Моя задача была отвести опасность от Деборина, больше ничто меня не интересовало. Свое стремление освободиться я отодвинул на задний план. Я знал, что Сталин всегда был недоволен этим академиком. В то время, когда кругом трубили о философском величии Ленина и Сталина, от Деборина никак нельзя было добиться публичного признания их философами, особенно последнего. За это свое упрямство он всегда находился в опасности и только подыскивали ключ, чтобы добраться до него. Он пользовался широкой популярностью за границей, в кругах философских и социалистических. Убрать его без всякого повода было не так просто. Я и должен был послужить этим ключом к академику. И хотя то рекомендательное письмо ничего политического не содержало, но то что, оно пришло из-за границы и вдобавок от бундовца, было достаточно, чтобы скомпрометировать Деборина и объявить его членом шпионской группы.

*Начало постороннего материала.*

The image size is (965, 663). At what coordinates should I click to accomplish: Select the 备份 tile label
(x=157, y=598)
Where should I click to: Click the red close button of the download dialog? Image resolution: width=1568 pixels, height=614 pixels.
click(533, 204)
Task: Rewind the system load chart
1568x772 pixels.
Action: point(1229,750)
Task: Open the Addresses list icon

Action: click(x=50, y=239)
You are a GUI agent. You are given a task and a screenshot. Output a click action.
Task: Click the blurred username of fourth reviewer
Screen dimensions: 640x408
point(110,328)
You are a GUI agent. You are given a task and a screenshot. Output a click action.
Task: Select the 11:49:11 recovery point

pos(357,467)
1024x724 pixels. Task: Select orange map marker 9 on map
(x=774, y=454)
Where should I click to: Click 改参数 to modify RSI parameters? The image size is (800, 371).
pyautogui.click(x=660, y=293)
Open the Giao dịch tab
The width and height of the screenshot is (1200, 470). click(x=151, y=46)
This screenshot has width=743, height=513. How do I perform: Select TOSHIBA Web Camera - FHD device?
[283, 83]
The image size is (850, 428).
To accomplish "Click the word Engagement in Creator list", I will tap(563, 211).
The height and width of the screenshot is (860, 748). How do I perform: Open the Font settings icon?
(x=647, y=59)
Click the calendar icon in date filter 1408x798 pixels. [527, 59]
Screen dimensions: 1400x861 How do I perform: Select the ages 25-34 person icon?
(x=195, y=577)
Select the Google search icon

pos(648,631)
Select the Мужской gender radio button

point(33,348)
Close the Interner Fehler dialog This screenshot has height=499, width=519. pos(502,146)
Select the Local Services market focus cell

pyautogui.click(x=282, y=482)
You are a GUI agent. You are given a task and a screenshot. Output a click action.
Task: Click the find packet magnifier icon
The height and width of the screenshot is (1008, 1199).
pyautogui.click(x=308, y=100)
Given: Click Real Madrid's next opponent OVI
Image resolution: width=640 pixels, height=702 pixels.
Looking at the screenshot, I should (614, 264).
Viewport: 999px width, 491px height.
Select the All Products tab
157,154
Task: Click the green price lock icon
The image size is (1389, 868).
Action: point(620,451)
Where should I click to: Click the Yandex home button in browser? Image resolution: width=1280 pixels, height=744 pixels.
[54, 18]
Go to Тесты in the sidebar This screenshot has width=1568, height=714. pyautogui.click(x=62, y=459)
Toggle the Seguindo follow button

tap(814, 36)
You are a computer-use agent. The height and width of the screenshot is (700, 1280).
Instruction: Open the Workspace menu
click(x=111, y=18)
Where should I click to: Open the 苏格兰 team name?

Я написал в своем заявлении, как я был все время под впечатлением освобождения по ходатайству Деборина и как это впечатление усилилось на допросе. Поэтому, когда меня спросили: “Действительно ли от Литвака из Вильно, я привез письмо Деборину”, я понял что Деборин напутал. И если я теперь стану утверждать, что письмо не оттуда привезено, то опять пошлют запрос в Москву, и дело снова затянется, и мне придется продолжать сидеть в тюрьме. Стремясь скорей на свободу, я не стал возражать против показаний Деборина о происхождении письма, не придавая значения ошибочности его показаний. На самом же деле я привез письмо Деборину не из Вильно, а из Харькова, от какого-то моего консультанта, имя которого я уже забыл, по прошествии 12 лет.
Таким заявлением я сразу отвел вину от Деборина и аннулировал свои прежние показания. Тогда я еще не знал, как дошли сюда сведения о письме, я только понял что меня хотят использовать против Деборина, но как они проникли в эту тайну? Впоследствии я имел очную ставку с анархистом и получил сведения из другого источника. И я понял, что благодаря своей доверчивости анархисту, который, может, никогда анархистом не был и в Централе не сиживал, я влип в новую историю. Только я прибыл в лагерь из Киева, как мне уже навязывали второе лагерное дело, а тут уже создавалось 3-тье, камерное дело.
Оказалось, что когда привезли анархиста в суд, и он увидел по ходу дела, что дело клонится к его обвинению, тогда он решил откупиться предательством. В ходе судебного следствия он попросил председателя Военного трибунала очистить зал от публики, ибо он имеет очень важное сообщение. Когда всех вывели он поднялся и торжественно заявил: “Со мной в тюрьме сидел дважды польский шпион. За шпионаж на воле он недавно получил 10 лет, а теперь он под следствием за шпионаж в лагере. Этот матерый шпион имеет ставку в Москве, он перевозил письма от известного меньшевика в Вильне академику Деборину в Москве. Этот академик является участником польской шпионской организации. Свое заявление могу подтвердить вещественными доказательствами, на стене висит мой бушлат, распорите правый рукав выше локтя, и вы обнаружите носовой платок-письмо. В этом письме, которого мне вшил сам шпион, вы найдете подтверждение моего заявления.
После этого и завертелись колеса МГБ и пошла писать губерния. Теперь я своим заявлением затормозил это движение.